Items from a data source:
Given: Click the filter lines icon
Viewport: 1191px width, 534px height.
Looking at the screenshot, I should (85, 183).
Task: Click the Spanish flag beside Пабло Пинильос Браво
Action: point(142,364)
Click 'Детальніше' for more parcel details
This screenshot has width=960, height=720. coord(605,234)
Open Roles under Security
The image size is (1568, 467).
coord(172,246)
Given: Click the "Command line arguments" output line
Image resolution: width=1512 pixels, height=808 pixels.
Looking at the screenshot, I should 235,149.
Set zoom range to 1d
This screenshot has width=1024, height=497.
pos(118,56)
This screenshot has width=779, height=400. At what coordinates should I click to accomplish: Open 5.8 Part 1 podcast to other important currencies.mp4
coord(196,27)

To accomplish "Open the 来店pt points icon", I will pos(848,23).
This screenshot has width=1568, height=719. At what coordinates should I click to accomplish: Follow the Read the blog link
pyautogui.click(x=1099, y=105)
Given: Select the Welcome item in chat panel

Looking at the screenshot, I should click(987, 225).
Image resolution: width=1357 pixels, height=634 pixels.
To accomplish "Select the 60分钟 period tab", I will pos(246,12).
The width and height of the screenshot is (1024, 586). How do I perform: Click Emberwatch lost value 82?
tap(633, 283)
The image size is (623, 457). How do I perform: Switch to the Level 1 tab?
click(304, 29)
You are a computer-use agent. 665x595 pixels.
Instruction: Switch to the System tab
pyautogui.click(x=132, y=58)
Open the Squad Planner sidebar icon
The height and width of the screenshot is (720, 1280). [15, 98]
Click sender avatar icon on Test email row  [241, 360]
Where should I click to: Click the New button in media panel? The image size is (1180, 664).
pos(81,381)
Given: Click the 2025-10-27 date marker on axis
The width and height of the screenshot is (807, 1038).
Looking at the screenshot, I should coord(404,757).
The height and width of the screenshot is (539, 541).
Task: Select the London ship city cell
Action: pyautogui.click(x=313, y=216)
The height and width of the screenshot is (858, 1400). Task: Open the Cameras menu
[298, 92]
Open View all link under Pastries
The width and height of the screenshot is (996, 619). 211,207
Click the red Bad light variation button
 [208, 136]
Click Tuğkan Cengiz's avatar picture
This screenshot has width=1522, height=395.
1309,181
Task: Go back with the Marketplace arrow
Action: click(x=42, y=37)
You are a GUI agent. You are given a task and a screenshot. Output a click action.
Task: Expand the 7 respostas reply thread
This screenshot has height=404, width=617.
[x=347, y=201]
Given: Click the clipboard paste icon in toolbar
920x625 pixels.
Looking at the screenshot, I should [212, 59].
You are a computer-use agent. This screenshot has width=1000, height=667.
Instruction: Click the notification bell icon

# Task objective
Nothing may be omitted. Restate all of the entries exactly.

# Response to the exercise
Given: Click the filter lines icon
Viewport: 1191px width, 534px height.
Looking at the screenshot, I should (85, 183).
Task: Click the Spanish flag beside Пабло Пинильос Браво
Action: point(142,364)
Click 'Детальніше' for more parcel details
This screenshot has width=960, height=720. coord(605,234)
Open Roles under Security
The image size is (1568, 467).
coord(172,246)
Given: Click the "Command line arguments" output line
Image resolution: width=1512 pixels, height=808 pixels.
Looking at the screenshot, I should 235,149.
Set zoom range to 1d
This screenshot has width=1024, height=497.
pos(118,56)
This screenshot has width=779, height=400. At what coordinates should I click to accomplish: Open 5.8 Part 1 podcast to other important currencies.mp4
coord(196,27)

To accomplish "Open the 来店pt points icon", I will pos(848,23).
This screenshot has width=1568, height=719. At what coordinates should I click to accomplish: Follow the Read the blog link
pyautogui.click(x=1099, y=105)
Given: Select the Welcome item in chat panel

Looking at the screenshot, I should click(987, 225).
Image resolution: width=1357 pixels, height=634 pixels.
To accomplish "Select the 60分钟 period tab", I will pos(246,12).
The width and height of the screenshot is (1024, 586). How do I perform: Click Emberwatch lost value 82?
tap(633, 283)
The image size is (623, 457). How do I perform: Switch to the Level 1 tab?
click(304, 29)
You are a computer-use agent. 665x595 pixels.
Instruction: Switch to the System tab
pyautogui.click(x=132, y=58)
Open the Squad Planner sidebar icon
The height and width of the screenshot is (720, 1280). [15, 98]
Click sender avatar icon on Test email row  [241, 360]
Where should I click to: Click the New button in media panel? The image size is (1180, 664).
pos(81,381)
Given: Click the 2025-10-27 date marker on axis
The width and height of the screenshot is (807, 1038).
Looking at the screenshot, I should coord(404,757).
The height and width of the screenshot is (539, 541).
Task: Select the London ship city cell
Action: pyautogui.click(x=313, y=216)
The height and width of the screenshot is (858, 1400). Task: Open the Cameras menu
[298, 92]
Open View all link under Pastries
The width and height of the screenshot is (996, 619). 211,207
Click the red Bad light variation button
 [208, 136]
Click Tuğkan Cengiz's avatar picture
This screenshot has width=1522, height=395.
1309,181
Task: Go back with the Marketplace arrow
Action: click(x=42, y=37)
You are a GUI agent. You are given a task and a screenshot. Output a click action.
Task: Expand the 7 respostas reply thread
This screenshot has height=404, width=617.
[x=347, y=201]
Given: Click the clipboard paste icon in toolbar
920x625 pixels.
Looking at the screenshot, I should [212, 59].
You are a computer-use agent. This screenshot has width=1000, height=667.
Instruction: Click the notification bell icon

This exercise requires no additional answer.